== WHAT YOU ARE ASKED TO DO ==
Print every entry exactly once more, omitting each picture.
─── RECORD EXCERPTS ───
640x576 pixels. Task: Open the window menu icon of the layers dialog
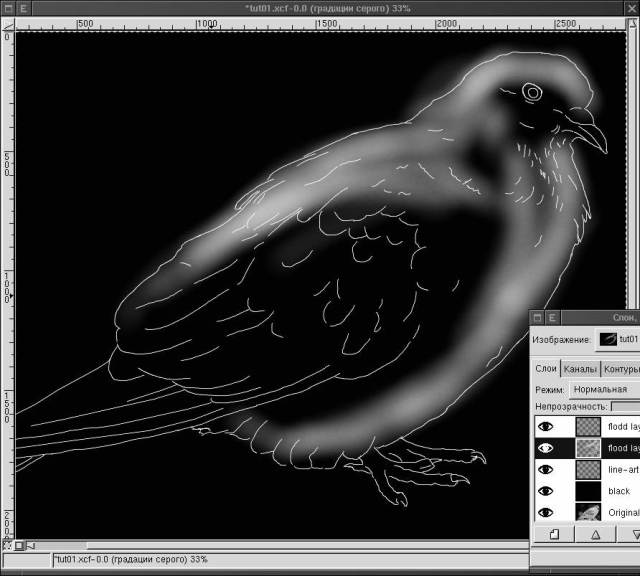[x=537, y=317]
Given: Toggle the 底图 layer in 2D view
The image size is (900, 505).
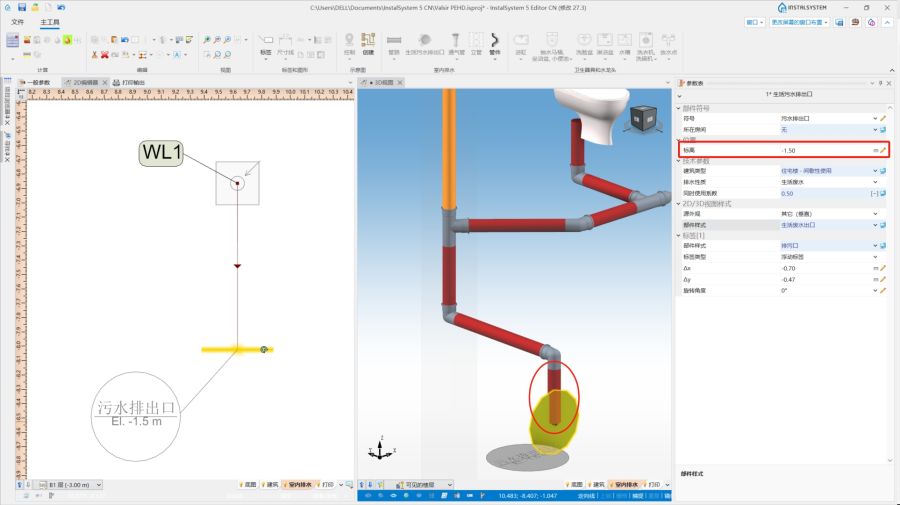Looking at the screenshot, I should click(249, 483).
───
== YOUR RESPONSE ==
640x576 pixels. Task: Open the window menu icon of the layers dialog
[x=537, y=317]
Given: Toggle the 底图 layer in 2D view
The image size is (900, 505).
Looking at the screenshot, I should click(249, 483).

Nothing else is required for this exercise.